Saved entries
##########

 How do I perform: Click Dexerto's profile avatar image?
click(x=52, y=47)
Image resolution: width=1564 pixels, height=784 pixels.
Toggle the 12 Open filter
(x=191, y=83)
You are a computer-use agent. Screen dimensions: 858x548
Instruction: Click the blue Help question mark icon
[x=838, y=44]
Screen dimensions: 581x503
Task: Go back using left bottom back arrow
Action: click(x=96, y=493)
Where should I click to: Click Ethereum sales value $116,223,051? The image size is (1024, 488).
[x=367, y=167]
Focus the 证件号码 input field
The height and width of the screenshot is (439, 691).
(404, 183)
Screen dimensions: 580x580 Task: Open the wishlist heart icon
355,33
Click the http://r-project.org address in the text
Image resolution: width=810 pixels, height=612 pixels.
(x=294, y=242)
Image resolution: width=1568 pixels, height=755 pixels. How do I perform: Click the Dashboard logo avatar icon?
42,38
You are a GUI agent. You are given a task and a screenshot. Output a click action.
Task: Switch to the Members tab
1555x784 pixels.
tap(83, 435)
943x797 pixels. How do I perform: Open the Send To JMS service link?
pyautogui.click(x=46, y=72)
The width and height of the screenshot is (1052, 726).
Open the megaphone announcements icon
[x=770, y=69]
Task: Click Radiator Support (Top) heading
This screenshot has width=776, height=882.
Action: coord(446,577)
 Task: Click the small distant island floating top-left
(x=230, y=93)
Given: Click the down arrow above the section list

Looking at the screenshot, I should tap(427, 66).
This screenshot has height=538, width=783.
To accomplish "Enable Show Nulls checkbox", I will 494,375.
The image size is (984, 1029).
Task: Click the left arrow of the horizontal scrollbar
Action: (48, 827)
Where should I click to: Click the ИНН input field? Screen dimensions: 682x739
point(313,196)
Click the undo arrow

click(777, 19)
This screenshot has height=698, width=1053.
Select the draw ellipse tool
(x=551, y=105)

##########

▶ [Exercise description]: Could you transcribe all of the data exactly as it is given?

▶ [Result]:
 How do I perform: Click Dexerto's profile avatar image?
click(x=52, y=47)
Image resolution: width=1564 pixels, height=784 pixels.
Toggle the 12 Open filter
(x=191, y=83)
You are a computer-use agent. Screen dimensions: 858x548
Instruction: Click the blue Help question mark icon
[x=838, y=44]
Screen dimensions: 581x503
Task: Go back using left bottom back arrow
Action: click(x=96, y=493)
Where should I click to: Click Ethereum sales value $116,223,051? The image size is (1024, 488).
[x=367, y=167]
Focus the 证件号码 input field
The height and width of the screenshot is (439, 691).
(404, 183)
Screen dimensions: 580x580 Task: Open the wishlist heart icon
355,33
Click the http://r-project.org address in the text
Image resolution: width=810 pixels, height=612 pixels.
(x=294, y=242)
Image resolution: width=1568 pixels, height=755 pixels. How do I perform: Click the Dashboard logo avatar icon?
42,38
You are a GUI agent. You are given a task and a screenshot. Output a click action.
Task: Switch to the Members tab
1555x784 pixels.
tap(83, 435)
943x797 pixels. How do I perform: Open the Send To JMS service link?
pyautogui.click(x=46, y=72)
The width and height of the screenshot is (1052, 726).
Open the megaphone announcements icon
[x=770, y=69]
Task: Click Radiator Support (Top) heading
This screenshot has width=776, height=882.
Action: coord(446,577)
 Task: Click the small distant island floating top-left
(x=230, y=93)
Given: Click the down arrow above the section list

Looking at the screenshot, I should tap(427, 66).
This screenshot has height=538, width=783.
To accomplish "Enable Show Nulls checkbox", I will 494,375.
The image size is (984, 1029).
Task: Click the left arrow of the horizontal scrollbar
Action: (48, 827)
Where should I click to: Click the ИНН input field? Screen dimensions: 682x739
point(313,196)
Click the undo arrow

click(777, 19)
This screenshot has height=698, width=1053.
Select the draw ellipse tool
(x=551, y=105)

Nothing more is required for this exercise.